Generally speaking, prices are lower in the shoulder seasons than they are in the summer, which makes things better right from the jump. Given the dollar’s current strength against the euro and pound, the difference is even more palpable in Europe (and French islands in the Caribbean) right now. You also get more local color, plus fall colors, when the bulk of tourists are gone. The streets contain more locals than visitors once again, and they celebrate traditional festivals that harbor centuries of customs. Given how hot summers can be and the general lack of air conditioning, it’s much more comfortable to walk through city centers and visit local shops in the shoulder season.

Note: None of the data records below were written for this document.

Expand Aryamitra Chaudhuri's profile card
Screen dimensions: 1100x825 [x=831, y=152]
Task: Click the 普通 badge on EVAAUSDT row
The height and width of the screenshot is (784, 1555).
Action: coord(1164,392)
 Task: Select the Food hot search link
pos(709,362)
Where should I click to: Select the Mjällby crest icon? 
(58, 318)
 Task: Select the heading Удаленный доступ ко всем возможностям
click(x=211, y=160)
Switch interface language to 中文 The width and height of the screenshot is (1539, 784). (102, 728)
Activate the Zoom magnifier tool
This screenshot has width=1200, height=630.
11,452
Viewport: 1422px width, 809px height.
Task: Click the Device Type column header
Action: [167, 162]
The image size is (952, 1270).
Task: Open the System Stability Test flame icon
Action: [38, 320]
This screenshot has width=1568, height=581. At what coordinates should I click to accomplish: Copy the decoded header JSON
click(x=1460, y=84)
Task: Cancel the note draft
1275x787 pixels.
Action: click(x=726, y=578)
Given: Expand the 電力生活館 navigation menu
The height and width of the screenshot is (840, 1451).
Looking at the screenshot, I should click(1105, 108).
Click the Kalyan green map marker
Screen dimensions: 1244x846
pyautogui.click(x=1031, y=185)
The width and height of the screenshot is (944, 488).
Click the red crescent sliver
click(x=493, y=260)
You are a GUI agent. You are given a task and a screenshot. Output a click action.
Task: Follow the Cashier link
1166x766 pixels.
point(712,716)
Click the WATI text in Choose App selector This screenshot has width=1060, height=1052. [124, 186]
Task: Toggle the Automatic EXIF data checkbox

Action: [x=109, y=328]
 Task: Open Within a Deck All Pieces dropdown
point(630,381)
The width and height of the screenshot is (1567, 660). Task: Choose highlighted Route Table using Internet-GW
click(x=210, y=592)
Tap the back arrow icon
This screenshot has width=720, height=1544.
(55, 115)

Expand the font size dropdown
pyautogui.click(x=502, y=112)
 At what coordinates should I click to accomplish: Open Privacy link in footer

The lengths and timing of shoulder season vary by which part of the world you’re visiting, but they all come with certain advantages. First and foremost is having more of the place to yourself, and to the locals. You also get to know a place better when you see it in different seasons. The autumnal changing of the leaves is just as breathtaking in places like Japan and Slovenia as it is New England. Europe’s Christmas markets are a cultural touchstone, even if you have to brave a little cold to experience them. That’s what the gluhwein is for.

East Africa’s Great Migration is a continuous cycle throughout the year, and in the fall the wildebeests march from the Masai Mara in Kenya through Serengeti National Park and toward Ngorongoro Crater. They keep on the hunt for green grass as the weather turns wetter, and in February they birth their calves in Tanzania. Other animals have their young during off-peak seasons as well, so it’s a great time to see new families interact and teach the little ones their ways of life.

With their winter coming during Northern Hemisphere summer, Australia and New Zealand make for great places to take a summer vacation away from the crowds. The weather is still nice in most spots, and the crowds are thin. Just like up north, spring and fall make for great times to head Down Under, too.

With a lot of ground to cover from north to south, South America has a lot of climates on offer. For a place like Peru, winter (our summer) is the dry season, meaning you can have nice weather with pleasant temperatures and still avoid the crowds you’ll find in Europe and the U.S. During South America’s low seasons, if you can brave a bit of rain, there are some spectacular experiences to be had when the clouds break.

Just because it’s not peak season does not mean it’s not a good time to go. Oftentimes it has more to do with when people are able to travel than it does with the quality of the experience. There are gems to discover all over the world in shoulder and low seasons. It’s all part of the beauty of the adventure.